[Python-Dev] buildin vs. shared modules

Thomas Heller theller at python.net
Fri Oct 17 14:42:42 EDT 2003


Guido van Rossum <guido at python.org> writes:

>> "David LeBlanc" <whisper at oz.net> writes:
>> 
>> > A few things come to mind:
>> >
>> > What's the cost of mapping the world (all those entry points) at startup?
>> >
>> > You have to rebuild all of the main dll just to do something to one
>> > component. To me, that's maybe the biggest single issue.
>
> [Thomas Heller]
>> Hm. How often do you hack the C code of the extension modules included
>> with Python?
>
> There's a small but important group of people who rebuild Python from
> source with different compiler options (perhaps to enable debugging
> their own extensions).  They often don't want to have to bother with
> downloading external software that they don't use (like bz2 or bsddb).

Well, couldn't there be a mechanism which allows to switch easily
between builtin/external?

>> > Are app users/programmers going to have a bloat perception?

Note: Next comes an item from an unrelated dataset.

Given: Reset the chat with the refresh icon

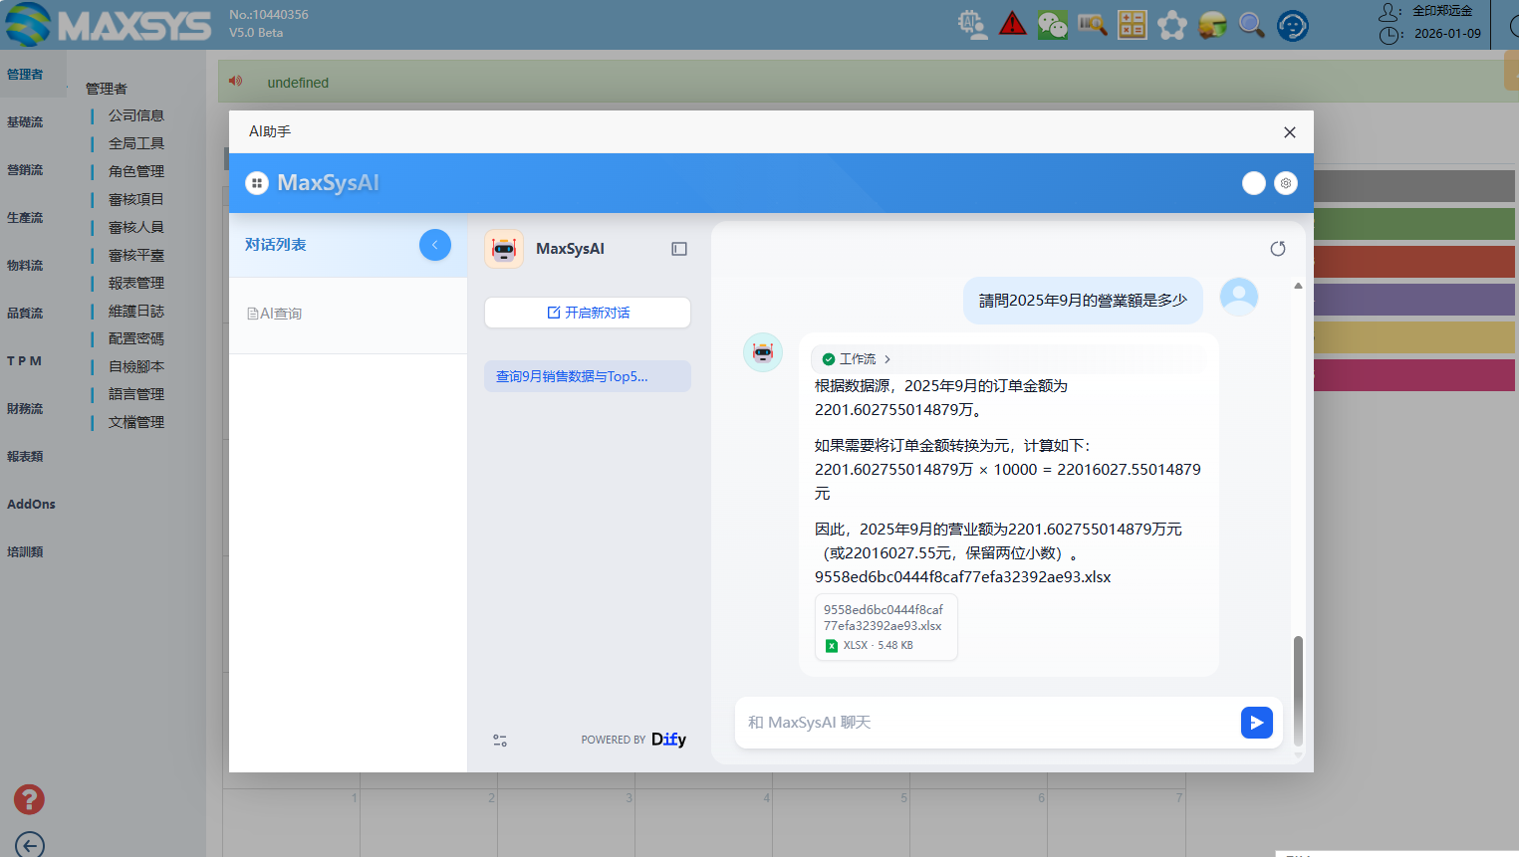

How
>> > many of them really understand that a dll is mapped and not loaded
>> > at startup?
>> >
>> > IMO, it contradicts the unix way of smaller, compartmentalized is better.
>> > It's not unix we're talking about, but it still makes sense to me, whatever
>> > the OS.
>> 
>> Maybe unix solves all this, but on Windows it's called DLL Hell.
>
> It's not DLL hell unless there are version issues.
> I don't think multiple extension modules contribute to that (they
> aern't in the general Windows DLL search path anyway, only
> pythonXY.dll is, for the benefit of Mark Hammond's COM support in
> win32all).

I tried to be funny but obviously failed ;-)

Although it smells a little bit like DLL hell.